Nine months and 1,500 training miles later, I was pacing a fog-veiled parking lot on the Blue Ridge Parkway, near Lynchburg, Virginia, battling nerves and five-in-the-morning autumn chill, awaiting the start of the Mountain Masochist Trail Run. The race course traces a 50-mile scribble northward over high mountains and across narrow valleys, ending at a modest cluster of isolated buildings that calls itself Montebello. Darkness cloaked the scene as runners made last-second preparations and received supportive hugs and encouragement from crewmembers. My father's cheers would not be heard that day. He passed away two months prior.

The race began and the cheetahs sprinted off into the darkness. I hung back, plodding with the mountain goats. The metronomic thumping of running shoes served as reminder that 100,000 foot strides lay ahead. "Go out easy," admonished veteran ultarunners. "Walk the uphills and run the downhills." I nudged my way into a slipstream of other runners moving at my unhurried pace, and emulated their relaxed cadence. Running an ultramarathon requires reigned-in patience, especially early in the race.

My father taught me patience. When I was four, he took me on my first fishing trip to a farm pond crammed full with bluegills, where he knew I would fill my creel and get hooked on the sport. I left with a stringer-full of panfish and a smile wider than the pond, anxious to return another day. The following week, a second fishing expedition ensued. This time, he purposely took me to a particularly unproductive, slow-moving stretch of water where he knew I would have very little luck. As we sat watching the lifeless bobber, my father made a point of diverting my attention to birds flitting around the riparian area and mayflies drifting skyward. We skipped rocks across the water, and identified trees. Eventually, a hefty bass-a whale in my eyes-found its way to my worm, punctuating a wonderful afternoon. That day, my father taught me that patience not only pays rewards, but also opens up new channels of discovery.

Back on the trail, darkness soon broke, and scenic Appalachia opened like a morning flower. From high vantages, mountains of deep gold and russet rolled to the horizon like swells on the ocean. The Mountain Masochist course links one mountaintop to the next. Runners climb a lung-searing 8,040 vertical feet over the 50 miles, like sprinting up the Empire State Building five times. The first significant climb came at mile six - up three miles of wide, deeply rutted trail strewn with fist-sized cobble.

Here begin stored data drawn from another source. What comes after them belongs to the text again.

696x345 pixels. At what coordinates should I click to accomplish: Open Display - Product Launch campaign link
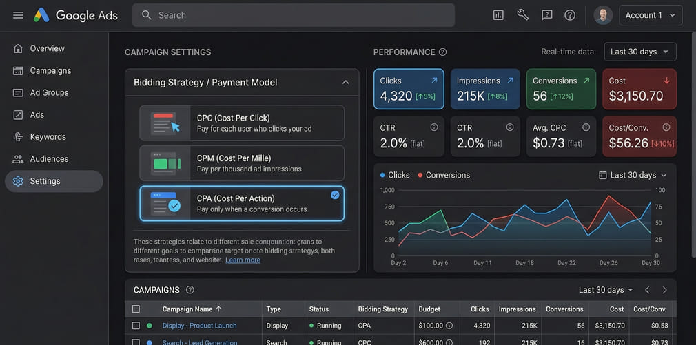click(x=199, y=326)
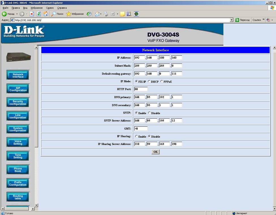Open the Search (Поиск) toolbar button
Screen dimensions: 276x215
pos(57,14)
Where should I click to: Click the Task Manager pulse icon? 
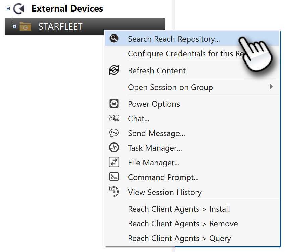(x=114, y=148)
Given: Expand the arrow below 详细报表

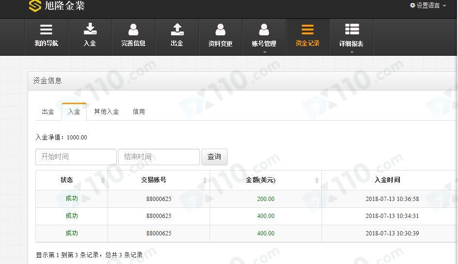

The exertion erased the morning chill and the stones battered my feet. Other punishing climbs followed, assuaged by gentle downhills and lovely crossings of Otter and Cashew creeks. The crucible climb began at mile 22, near the Lynchburg Reservoir. It was 14 continuous miles of uphill, weaving and winding to the top of Buck Mountain. The three-hour ascension left my legs aquiver and my spirits squashed. The climb demanded exceptional strength and fortitude.

My father, a teacher by vocation, instilled in me the importance of building a strong body and mind. During my teen years, we passed summers working side-by-side along the sheer cliffs of a trap-rock quarry. Using 15-pound sledgehammers, we reduced giant slabs of hard blue rock into building stone.

"Crack it along the grain," he'd tell me, encouraging hard swings of the tool.

We hand-loaded the broken chunks into the bucket of a front-end loader for weighing. On a good day, we'd chop and hoist ten tons of payload. The work was brutal and demanding. It left us sweat-drenched and with achy backs. My father made sure I understood that hard work develops strength in body and character.

By mile 30, however, the distance was taking a toll on my body and character. Simple but vital functions became difficult. I forced myself to eat even when my stomach wretched, and drink Gatorade even when it tasted like bile. I painfully changed socks when too sore to bend over. Forward locomotion was the immediate goal.

At mile 34, runners entered a challenging five-mile loop of single track where the course became more muddy, primitive, and overgrown. I spent precious energy scrambling over rocks and fallen logs. I wore mud splats from falls like purple hearts. But through it all, I felt an inextricable connection to the environment through which I was passing. A trail run combines and reduces runner and nature to its most intimate and immediate form. It requires from the runner an abiding respect and admiration for the enveloping natural world.

My father instilled in me a profound love of nature and the unbridled urge to be outdoors. We spent twelve summers together fly fishing the gin-clear waters of Yellowstone Park. On one particularly sunny afternoon, we worked hand-tied flies through riffle water deep into a canyon carved by the Gardiner River. In the water, hefty cutthroat trout were gorging on thick orange salmon flies-a fly fisherman's nirvana. High above us, however, a herd of sure-footed bighorn sheep clambered over a talus ledge, kicking scree down the cliff side. My father pulled me away from the feeding trout, and led me high onto a nearby ledge where we could spy the maneuvering sheep. We passed the remainder of the day observing one of nature's great theatrical performances. As a youth, I naively thought our quarry was the trout, but on that day I realized it was not. It was nature.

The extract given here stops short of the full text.